YOUR INSTRUCTIONS> Beginning with the line where "Where should I click to: Click the warning" appears, set down each line exactly until the records below end, and omit the pictures.
══ DATA FOR THE TASK ══
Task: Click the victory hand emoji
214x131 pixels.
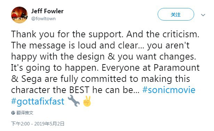Action: coord(87,101)
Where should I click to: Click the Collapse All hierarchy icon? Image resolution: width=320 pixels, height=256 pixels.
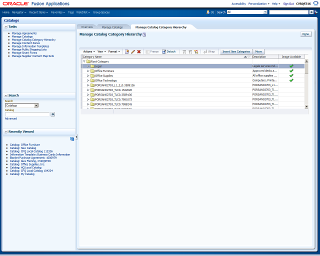190,52
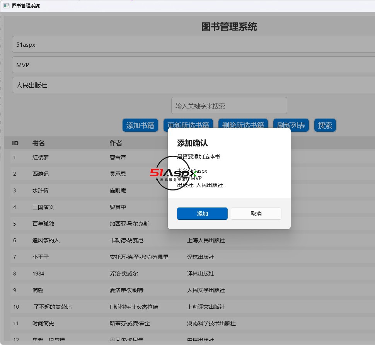The image size is (375, 345).
Task: Refresh the list with 刷新列表
Action: pyautogui.click(x=291, y=125)
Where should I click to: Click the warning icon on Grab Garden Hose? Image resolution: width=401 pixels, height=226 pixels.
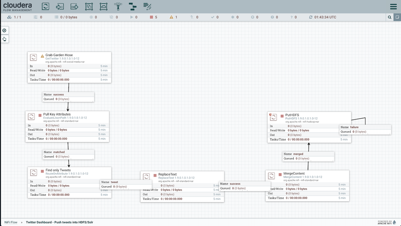42,56
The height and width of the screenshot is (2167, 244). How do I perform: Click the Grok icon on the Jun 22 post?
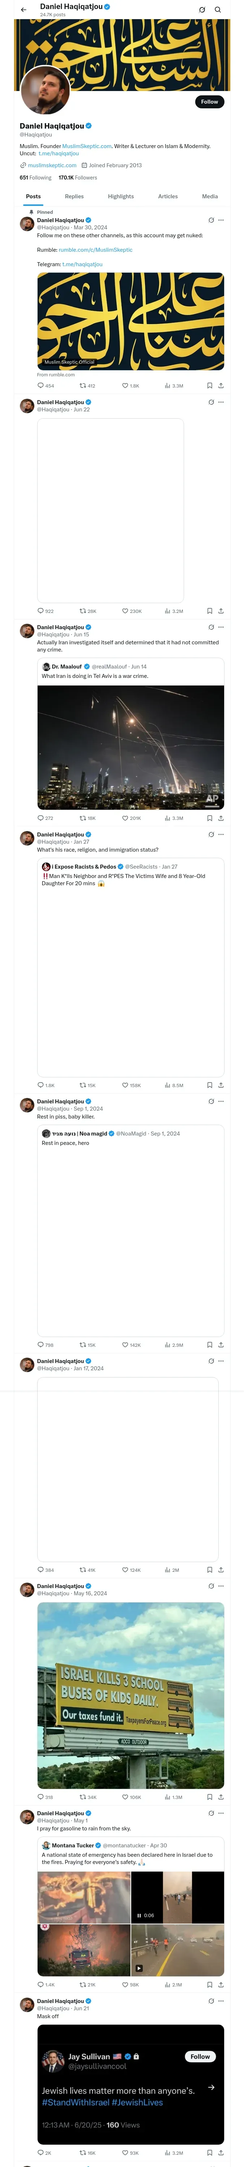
═══
SOLVED PROBLEM>
Where should I click to: Click the warning icon on Grab Garden Hose? Image resolution: width=401 pixels, height=226 pixels.
42,56
The height and width of the screenshot is (2167, 244). How do I perform: Click the Grok icon on the Jun 22 post?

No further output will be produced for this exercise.